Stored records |
-----

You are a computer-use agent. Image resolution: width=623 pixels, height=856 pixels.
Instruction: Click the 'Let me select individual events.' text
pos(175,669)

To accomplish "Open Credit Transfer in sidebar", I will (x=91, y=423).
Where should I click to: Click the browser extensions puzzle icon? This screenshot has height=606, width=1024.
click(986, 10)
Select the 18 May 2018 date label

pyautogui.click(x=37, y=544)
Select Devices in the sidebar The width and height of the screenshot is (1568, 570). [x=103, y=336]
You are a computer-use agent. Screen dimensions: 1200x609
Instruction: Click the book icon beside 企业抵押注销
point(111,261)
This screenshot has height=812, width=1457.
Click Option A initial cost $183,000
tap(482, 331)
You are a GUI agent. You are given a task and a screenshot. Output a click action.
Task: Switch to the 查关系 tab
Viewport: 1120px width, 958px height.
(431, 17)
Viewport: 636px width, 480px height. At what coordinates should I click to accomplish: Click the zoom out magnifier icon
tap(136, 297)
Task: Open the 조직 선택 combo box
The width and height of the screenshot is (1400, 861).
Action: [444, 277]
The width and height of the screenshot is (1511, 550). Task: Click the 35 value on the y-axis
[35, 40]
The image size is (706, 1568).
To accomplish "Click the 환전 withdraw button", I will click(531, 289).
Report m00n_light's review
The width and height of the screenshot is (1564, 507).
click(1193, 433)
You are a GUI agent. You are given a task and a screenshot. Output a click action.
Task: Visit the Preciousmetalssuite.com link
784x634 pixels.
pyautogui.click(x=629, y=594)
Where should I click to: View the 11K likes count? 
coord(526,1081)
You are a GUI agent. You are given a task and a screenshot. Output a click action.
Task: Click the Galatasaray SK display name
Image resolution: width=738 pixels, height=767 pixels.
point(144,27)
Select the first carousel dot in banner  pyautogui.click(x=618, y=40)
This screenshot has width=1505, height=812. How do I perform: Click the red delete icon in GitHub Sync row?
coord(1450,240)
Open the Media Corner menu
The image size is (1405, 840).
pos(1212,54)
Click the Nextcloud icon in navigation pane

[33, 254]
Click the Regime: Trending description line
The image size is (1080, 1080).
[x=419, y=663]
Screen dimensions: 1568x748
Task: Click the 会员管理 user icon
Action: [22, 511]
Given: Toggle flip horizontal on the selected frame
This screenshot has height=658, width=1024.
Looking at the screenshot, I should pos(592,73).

-----

Aim of the task | What lines in the data above contain the word "computer"? Show them all.

Exercise answer |
You are a computer-use agent. Image resolution: width=623 pixels, height=856 pixels.
You are a computer-use agent. Screen dimensions: 1200x609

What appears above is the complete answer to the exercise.